• [Work instructions]
Write out the items from the start through the line with "pos(343,335)", replacing "computer-use agent" with "desktop agent" wherever it occurs and leaving everything else unchanged.

____ Exercise inputs

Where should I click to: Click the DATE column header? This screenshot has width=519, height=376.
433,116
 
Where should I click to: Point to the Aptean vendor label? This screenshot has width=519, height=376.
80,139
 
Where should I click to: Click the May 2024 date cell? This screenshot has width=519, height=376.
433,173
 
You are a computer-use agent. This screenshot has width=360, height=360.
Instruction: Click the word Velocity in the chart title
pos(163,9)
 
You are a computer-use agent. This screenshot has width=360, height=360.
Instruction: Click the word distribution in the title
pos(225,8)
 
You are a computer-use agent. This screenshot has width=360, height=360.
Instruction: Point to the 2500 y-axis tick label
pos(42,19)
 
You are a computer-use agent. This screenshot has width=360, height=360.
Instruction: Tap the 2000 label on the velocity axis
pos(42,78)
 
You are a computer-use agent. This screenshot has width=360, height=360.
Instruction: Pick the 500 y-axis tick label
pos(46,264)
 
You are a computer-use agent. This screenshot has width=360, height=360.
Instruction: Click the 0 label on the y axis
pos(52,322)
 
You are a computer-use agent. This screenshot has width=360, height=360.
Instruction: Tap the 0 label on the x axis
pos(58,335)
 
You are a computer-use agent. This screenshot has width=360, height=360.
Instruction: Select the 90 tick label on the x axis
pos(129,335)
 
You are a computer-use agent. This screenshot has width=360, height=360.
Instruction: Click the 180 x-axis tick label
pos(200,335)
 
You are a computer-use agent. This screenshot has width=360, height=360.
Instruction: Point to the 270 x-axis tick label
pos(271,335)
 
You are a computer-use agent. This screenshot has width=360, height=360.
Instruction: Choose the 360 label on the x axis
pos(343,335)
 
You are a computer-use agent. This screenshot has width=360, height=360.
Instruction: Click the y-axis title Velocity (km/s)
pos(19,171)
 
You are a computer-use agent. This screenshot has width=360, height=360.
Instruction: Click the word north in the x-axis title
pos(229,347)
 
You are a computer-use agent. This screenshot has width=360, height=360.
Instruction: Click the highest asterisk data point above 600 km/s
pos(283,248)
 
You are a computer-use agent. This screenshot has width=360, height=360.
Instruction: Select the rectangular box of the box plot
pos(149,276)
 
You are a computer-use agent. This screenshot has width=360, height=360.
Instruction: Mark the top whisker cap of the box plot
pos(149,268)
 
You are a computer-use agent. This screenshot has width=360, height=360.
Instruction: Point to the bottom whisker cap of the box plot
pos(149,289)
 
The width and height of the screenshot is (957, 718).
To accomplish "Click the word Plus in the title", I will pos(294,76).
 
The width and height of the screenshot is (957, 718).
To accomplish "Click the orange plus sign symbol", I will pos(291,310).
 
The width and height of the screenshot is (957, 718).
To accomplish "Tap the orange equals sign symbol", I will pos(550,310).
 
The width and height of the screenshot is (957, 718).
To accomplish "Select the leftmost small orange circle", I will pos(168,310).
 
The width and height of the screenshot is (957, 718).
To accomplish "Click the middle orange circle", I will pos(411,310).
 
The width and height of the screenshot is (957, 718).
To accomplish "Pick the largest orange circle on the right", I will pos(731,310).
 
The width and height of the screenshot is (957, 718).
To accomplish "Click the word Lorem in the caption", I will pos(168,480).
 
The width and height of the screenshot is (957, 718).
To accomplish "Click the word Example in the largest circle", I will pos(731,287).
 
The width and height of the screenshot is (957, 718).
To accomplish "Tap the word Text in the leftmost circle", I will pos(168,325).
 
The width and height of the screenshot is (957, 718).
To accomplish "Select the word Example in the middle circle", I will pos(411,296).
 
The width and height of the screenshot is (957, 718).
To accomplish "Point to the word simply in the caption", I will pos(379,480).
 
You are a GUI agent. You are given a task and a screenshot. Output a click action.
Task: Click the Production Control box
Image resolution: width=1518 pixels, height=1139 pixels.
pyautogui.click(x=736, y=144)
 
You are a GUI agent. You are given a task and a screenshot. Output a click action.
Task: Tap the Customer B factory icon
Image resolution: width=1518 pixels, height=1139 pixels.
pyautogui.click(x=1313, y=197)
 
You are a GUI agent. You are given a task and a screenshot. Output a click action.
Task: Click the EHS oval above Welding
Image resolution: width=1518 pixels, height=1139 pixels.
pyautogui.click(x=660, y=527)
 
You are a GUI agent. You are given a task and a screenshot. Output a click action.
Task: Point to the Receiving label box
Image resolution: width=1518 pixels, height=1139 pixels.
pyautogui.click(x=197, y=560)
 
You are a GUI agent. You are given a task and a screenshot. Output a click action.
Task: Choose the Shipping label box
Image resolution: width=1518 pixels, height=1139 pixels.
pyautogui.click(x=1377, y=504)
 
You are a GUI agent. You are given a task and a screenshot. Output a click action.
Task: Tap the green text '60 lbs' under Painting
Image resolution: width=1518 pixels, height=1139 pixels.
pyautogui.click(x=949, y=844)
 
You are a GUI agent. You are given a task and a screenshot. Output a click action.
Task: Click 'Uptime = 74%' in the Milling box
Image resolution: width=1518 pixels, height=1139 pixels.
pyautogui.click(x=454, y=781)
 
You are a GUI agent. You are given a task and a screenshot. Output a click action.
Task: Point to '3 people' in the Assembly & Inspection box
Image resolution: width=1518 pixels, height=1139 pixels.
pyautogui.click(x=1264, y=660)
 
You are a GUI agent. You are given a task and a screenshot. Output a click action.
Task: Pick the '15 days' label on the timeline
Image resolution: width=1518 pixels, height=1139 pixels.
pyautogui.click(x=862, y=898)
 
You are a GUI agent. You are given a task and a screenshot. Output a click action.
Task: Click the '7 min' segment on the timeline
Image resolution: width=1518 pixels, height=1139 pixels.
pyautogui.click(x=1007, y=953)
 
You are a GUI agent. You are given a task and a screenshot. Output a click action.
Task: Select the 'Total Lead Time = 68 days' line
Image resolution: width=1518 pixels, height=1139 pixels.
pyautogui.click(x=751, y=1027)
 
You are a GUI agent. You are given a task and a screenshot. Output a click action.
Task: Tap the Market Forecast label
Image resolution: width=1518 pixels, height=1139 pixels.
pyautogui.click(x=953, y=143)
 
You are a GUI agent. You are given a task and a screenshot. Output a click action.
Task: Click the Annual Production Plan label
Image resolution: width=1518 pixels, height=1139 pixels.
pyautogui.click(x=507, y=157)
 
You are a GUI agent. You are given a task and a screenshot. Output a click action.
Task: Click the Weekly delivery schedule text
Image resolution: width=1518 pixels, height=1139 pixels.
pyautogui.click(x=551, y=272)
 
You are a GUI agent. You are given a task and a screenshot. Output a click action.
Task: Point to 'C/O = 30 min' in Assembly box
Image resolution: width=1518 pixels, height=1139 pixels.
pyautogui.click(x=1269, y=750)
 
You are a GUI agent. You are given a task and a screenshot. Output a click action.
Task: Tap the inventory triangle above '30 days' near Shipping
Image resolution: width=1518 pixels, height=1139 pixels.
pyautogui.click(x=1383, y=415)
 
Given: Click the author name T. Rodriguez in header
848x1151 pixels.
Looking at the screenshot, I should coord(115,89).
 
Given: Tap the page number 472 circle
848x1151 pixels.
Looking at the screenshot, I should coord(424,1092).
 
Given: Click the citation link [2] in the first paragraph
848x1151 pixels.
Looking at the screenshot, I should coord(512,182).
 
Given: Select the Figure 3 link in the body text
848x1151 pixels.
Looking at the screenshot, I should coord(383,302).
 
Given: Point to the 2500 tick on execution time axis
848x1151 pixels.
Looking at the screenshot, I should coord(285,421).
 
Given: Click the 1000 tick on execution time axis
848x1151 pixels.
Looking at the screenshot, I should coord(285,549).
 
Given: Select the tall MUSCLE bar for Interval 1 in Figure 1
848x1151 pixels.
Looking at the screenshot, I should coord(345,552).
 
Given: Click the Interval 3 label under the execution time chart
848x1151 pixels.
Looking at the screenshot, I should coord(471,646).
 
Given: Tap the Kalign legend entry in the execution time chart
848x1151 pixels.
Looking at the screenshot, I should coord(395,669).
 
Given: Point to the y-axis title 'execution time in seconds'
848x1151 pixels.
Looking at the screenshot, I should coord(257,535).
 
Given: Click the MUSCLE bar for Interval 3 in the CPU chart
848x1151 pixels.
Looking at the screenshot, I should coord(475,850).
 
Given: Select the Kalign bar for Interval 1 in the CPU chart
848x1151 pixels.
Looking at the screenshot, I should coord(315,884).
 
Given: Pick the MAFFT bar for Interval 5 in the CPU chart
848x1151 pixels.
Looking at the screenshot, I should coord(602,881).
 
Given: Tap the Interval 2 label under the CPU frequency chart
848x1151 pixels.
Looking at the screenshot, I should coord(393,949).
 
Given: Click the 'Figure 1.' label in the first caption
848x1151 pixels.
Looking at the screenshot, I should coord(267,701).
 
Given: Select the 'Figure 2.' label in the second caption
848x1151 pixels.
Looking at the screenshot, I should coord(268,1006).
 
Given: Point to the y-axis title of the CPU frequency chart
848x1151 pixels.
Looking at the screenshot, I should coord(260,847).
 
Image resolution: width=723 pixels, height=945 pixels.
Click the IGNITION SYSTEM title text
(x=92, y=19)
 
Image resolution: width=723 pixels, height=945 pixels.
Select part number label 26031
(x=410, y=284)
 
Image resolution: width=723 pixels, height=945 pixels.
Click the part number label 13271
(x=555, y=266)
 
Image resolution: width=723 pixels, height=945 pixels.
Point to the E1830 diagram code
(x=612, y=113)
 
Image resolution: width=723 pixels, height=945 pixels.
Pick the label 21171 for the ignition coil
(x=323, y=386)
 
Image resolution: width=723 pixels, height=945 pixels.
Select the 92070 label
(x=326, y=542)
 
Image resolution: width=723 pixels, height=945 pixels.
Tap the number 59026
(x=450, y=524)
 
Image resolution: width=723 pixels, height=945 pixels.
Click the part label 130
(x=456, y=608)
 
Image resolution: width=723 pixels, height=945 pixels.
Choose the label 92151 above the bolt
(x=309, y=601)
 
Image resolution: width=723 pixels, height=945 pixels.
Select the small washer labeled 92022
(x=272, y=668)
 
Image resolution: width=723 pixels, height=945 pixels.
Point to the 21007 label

________

• [Answer to the problem]
Where should I click to: Click the DATE column header? This screenshot has width=519, height=376.
433,116
 
Where should I click to: Point to the Aptean vendor label? This screenshot has width=519, height=376.
80,139
 
Where should I click to: Click the May 2024 date cell? This screenshot has width=519, height=376.
433,173
 
You are a desktop agent. This screenshot has width=360, height=360.
Instruction: Click the word Velocity in the chart title
pos(163,9)
 
You are a desktop agent. This screenshot has width=360, height=360.
Instruction: Click the word distribution in the title
pos(225,8)
 
You are a desktop agent. This screenshot has width=360, height=360.
Instruction: Point to the 2500 y-axis tick label
pos(42,19)
 
You are a desktop agent. This screenshot has width=360, height=360.
Instruction: Tap the 2000 label on the velocity axis
pos(42,78)
 
You are a desktop agent. This screenshot has width=360, height=360.
Instruction: Pick the 500 y-axis tick label
pos(46,264)
 
You are a desktop agent. This screenshot has width=360, height=360.
Instruction: Click the 0 label on the y axis
pos(52,322)
 
You are a desktop agent. This screenshot has width=360, height=360.
Instruction: Tap the 0 label on the x axis
pos(58,335)
 
You are a desktop agent. This screenshot has width=360, height=360.
Instruction: Select the 90 tick label on the x axis
pos(129,335)
 
You are a desktop agent. This screenshot has width=360, height=360.
Instruction: Click the 180 x-axis tick label
pos(200,335)
 
You are a desktop agent. This screenshot has width=360, height=360.
Instruction: Point to the 270 x-axis tick label
pos(271,335)
 
You are a desktop agent. This screenshot has width=360, height=360.
Instruction: Choose the 360 label on the x axis
pos(343,335)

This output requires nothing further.